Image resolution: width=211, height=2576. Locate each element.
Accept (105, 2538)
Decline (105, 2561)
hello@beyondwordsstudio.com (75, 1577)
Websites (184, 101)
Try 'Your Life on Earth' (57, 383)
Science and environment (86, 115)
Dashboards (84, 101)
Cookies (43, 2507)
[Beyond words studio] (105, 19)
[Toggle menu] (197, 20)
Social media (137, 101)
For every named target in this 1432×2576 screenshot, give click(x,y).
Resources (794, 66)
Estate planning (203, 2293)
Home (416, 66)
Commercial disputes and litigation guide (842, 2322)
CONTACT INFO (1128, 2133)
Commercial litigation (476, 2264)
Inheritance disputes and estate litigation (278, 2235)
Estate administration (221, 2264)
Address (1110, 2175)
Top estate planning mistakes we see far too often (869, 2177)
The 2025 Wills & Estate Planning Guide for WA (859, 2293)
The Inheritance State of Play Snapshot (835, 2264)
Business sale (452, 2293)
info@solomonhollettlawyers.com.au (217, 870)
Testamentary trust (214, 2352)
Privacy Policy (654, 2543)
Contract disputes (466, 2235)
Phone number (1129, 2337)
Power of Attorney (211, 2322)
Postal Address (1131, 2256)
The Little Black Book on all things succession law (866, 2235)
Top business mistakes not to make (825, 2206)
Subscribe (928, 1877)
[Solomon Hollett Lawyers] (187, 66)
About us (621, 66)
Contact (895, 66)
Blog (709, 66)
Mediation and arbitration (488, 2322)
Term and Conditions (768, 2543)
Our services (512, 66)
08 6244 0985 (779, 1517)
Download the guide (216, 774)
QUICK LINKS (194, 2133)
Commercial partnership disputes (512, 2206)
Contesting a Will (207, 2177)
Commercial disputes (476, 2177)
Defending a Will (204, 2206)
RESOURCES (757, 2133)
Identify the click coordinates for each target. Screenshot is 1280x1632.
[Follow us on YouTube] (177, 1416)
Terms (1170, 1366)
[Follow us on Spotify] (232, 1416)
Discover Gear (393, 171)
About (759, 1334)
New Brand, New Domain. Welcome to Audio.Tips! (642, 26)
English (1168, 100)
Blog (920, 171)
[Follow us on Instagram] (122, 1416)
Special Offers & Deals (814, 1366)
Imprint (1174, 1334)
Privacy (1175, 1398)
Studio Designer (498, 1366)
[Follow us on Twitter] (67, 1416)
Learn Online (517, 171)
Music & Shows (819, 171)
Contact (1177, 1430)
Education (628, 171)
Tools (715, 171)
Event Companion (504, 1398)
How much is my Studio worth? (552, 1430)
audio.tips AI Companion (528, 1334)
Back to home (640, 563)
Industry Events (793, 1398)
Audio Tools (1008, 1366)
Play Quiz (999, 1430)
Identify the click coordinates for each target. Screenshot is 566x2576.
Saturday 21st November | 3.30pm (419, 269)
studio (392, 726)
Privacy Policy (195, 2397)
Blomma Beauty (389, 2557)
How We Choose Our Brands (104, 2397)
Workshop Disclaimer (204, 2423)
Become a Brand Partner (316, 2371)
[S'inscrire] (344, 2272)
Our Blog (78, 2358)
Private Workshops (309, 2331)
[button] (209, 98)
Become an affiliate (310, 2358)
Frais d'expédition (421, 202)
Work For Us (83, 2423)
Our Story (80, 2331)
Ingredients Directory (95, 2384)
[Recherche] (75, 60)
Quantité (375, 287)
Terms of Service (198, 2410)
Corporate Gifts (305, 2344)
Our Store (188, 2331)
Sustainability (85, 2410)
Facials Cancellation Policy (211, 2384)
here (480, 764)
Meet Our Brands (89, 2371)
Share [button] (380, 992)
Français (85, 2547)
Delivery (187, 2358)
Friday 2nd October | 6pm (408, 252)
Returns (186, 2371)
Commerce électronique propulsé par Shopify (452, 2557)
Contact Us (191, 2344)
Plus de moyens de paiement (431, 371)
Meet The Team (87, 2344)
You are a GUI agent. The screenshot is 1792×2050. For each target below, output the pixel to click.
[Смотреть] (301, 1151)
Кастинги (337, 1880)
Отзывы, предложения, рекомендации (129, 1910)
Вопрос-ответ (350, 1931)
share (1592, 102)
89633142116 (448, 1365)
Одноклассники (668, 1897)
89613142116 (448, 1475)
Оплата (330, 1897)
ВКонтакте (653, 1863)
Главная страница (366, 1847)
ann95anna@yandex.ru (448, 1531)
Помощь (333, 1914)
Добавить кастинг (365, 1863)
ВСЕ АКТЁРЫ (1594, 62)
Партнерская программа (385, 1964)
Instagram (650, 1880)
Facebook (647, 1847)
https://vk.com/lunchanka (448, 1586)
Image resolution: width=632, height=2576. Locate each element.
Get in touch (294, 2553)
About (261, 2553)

WHAT THE TASK ASKS
The answer must be exactly the lines from the one containing "Our Story (80, 2331)" through the final line of the data, both ends included, and nothing else.

RESPONSE AREA
Our Story (80, 2331)
Ingredients Directory (95, 2384)
[Recherche] (75, 60)
Quantité (375, 287)
Terms of Service (198, 2410)
Corporate Gifts (305, 2344)
Our Store (188, 2331)
Sustainability (85, 2410)
Facials Cancellation Policy (211, 2384)
here (480, 764)
Meet Our Brands (89, 2371)
Share [button] (380, 992)
Français (85, 2547)
Delivery (187, 2358)
Friday 2nd October | 6pm (408, 252)
Returns (186, 2371)
Commerce électronique propulsé par Shopify (452, 2557)
Contact Us (191, 2344)
Plus de moyens de paiement (431, 371)
Meet The Team (87, 2344)
You are a GUI agent. The screenshot is 1792×2050. For each target below, output the pixel to click.
[Смотреть] (301, 1151)
Кастинги (337, 1880)
Отзывы, предложения, рекомендации (129, 1910)
Вопрос-ответ (350, 1931)
share (1592, 102)
89633142116 (448, 1365)
Одноклассники (668, 1897)
89613142116 (448, 1475)
Оплата (330, 1897)
ВКонтакте (653, 1863)
Главная страница (366, 1847)
ann95anna@yandex.ru (448, 1531)
Помощь (333, 1914)
Добавить кастинг (365, 1863)
ВСЕ АКТЁРЫ (1594, 62)
Партнерская программа (385, 1964)
Instagram (650, 1880)
Facebook (647, 1847)
https://vk.com/lunchanka (448, 1586)
Image resolution: width=632, height=2576. Locate each element.
Get in touch (294, 2553)
About (261, 2553)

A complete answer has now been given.